The process variables that must be considered and optimized when resolving these problems include: recognizing the inherent geometry of the target objects, taking into account the target materials involved, accounting for the surrounding physical environment in which the objects reside, selecting an appropriate heat energy source, and designing an apparatus to facilitate an efficient path to distribute the energy on the target objects.
Therefore, there is a long felt need for a method of brazing or heat treating metal or ceramic components that can optimize all of the integrated relational aspects involved when dealing with small components or those that are located in hard to reach areas. Industrial applications that would benefit from a solution to these problems include, but are not limited to, field retrofit of small tubing and tubulation hardware within commercial jet turbine engines, electronic component manufacturing, and medical equipment using capillary tubing.
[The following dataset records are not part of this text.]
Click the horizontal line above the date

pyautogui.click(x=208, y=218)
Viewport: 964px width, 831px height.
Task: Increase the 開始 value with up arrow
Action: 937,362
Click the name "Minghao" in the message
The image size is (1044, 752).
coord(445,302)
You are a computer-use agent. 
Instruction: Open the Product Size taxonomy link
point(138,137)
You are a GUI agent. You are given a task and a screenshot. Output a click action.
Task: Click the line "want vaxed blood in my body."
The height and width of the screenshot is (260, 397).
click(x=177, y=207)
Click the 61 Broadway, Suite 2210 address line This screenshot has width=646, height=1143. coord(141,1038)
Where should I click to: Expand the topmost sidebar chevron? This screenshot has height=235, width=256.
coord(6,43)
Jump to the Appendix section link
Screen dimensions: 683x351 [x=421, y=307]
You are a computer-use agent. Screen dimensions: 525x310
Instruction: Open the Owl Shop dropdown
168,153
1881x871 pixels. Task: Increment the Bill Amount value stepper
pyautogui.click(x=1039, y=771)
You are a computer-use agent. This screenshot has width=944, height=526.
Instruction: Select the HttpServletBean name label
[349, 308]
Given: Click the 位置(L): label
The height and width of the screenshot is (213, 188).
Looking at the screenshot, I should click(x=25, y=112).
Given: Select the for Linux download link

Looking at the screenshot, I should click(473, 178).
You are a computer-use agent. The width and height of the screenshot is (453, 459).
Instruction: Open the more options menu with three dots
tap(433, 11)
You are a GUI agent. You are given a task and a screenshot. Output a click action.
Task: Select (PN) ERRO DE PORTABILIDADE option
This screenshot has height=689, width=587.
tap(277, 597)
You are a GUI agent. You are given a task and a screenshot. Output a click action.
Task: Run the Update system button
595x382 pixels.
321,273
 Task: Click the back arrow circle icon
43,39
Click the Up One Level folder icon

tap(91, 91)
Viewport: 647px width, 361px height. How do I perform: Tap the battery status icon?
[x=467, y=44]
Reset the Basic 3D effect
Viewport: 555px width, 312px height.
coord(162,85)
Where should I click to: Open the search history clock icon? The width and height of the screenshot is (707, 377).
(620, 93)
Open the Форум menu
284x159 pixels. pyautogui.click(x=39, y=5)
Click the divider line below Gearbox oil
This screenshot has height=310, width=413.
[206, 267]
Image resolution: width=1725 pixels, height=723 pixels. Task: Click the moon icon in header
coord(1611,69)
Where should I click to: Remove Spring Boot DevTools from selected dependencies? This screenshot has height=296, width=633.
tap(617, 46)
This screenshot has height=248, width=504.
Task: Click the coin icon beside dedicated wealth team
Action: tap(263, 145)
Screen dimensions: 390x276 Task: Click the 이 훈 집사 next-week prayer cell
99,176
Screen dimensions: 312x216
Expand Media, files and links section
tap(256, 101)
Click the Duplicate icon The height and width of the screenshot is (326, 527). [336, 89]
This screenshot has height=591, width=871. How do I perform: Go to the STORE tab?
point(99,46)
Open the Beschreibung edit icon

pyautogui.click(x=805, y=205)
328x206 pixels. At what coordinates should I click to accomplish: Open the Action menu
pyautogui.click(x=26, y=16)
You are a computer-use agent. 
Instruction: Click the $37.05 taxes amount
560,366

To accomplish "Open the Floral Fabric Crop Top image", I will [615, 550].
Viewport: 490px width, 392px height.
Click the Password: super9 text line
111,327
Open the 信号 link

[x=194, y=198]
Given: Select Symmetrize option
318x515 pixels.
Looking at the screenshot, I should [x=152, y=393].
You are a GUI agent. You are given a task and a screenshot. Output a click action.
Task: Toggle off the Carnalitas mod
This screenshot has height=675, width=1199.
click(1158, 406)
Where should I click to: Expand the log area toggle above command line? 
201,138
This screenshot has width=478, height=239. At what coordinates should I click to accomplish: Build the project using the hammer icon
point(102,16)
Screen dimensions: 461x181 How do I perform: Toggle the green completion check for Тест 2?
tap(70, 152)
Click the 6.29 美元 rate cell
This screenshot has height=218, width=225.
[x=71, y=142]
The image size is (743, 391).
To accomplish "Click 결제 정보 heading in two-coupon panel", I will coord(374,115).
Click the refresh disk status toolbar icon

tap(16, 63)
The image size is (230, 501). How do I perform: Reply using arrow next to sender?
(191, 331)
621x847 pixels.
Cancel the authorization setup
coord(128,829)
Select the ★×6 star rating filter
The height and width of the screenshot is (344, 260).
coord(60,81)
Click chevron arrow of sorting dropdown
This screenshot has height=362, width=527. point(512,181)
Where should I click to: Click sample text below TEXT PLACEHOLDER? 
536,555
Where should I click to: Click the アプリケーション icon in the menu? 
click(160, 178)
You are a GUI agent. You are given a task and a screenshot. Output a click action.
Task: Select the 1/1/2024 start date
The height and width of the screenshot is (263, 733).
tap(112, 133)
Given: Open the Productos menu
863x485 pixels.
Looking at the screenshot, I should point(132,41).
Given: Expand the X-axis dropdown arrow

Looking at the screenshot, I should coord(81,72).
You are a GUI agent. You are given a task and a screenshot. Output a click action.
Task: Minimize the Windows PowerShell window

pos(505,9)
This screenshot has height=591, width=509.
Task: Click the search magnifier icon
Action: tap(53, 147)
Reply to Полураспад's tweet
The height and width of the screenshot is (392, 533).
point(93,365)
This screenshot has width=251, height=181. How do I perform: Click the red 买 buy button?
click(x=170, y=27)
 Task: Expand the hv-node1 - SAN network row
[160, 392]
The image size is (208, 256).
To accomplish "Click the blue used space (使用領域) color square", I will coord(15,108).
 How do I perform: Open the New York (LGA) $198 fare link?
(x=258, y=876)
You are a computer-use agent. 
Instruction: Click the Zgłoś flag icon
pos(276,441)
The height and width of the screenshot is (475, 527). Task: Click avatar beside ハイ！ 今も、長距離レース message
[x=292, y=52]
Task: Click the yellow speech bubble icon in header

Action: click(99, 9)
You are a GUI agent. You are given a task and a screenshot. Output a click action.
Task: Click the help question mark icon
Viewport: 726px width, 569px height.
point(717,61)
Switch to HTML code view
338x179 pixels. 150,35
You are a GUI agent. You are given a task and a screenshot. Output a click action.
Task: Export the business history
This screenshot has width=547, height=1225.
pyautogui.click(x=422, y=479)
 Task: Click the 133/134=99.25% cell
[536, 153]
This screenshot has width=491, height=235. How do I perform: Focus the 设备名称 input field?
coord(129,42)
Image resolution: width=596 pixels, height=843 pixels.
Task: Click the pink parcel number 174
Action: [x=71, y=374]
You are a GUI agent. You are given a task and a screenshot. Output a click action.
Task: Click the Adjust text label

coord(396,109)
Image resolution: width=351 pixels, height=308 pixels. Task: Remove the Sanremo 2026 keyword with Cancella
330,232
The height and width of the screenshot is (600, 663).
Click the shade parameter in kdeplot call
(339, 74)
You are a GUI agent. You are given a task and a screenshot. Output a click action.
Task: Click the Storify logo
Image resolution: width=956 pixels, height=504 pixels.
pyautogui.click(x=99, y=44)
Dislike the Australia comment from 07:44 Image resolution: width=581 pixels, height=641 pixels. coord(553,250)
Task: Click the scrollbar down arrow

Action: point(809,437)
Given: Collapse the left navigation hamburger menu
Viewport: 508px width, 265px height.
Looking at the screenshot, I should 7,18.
The method of the present invention overcomes the aforementioned obstacles through use of a computerized method to account for all the integrated relational aspects involved with in-situ brazing or heat treatment of target components. Through an iterative procedure, either internal to the computer program or external by re-running the simulation with changed variables, an optimized solution can be reached that allows for the construction of a unique apparatus for the most efficient brazing or heat treatment operation for a given task.
Additional objects, advantages and novel features of the invention will be set forth in part in the description which follows, and in part will become apparent to those skilled in the art upon examination of the following or may be learned by practice of the invention. The objects and advantages of the invention may be realized and attained by means of the instrumentalities and combinations particularly pointed out in the appended claims.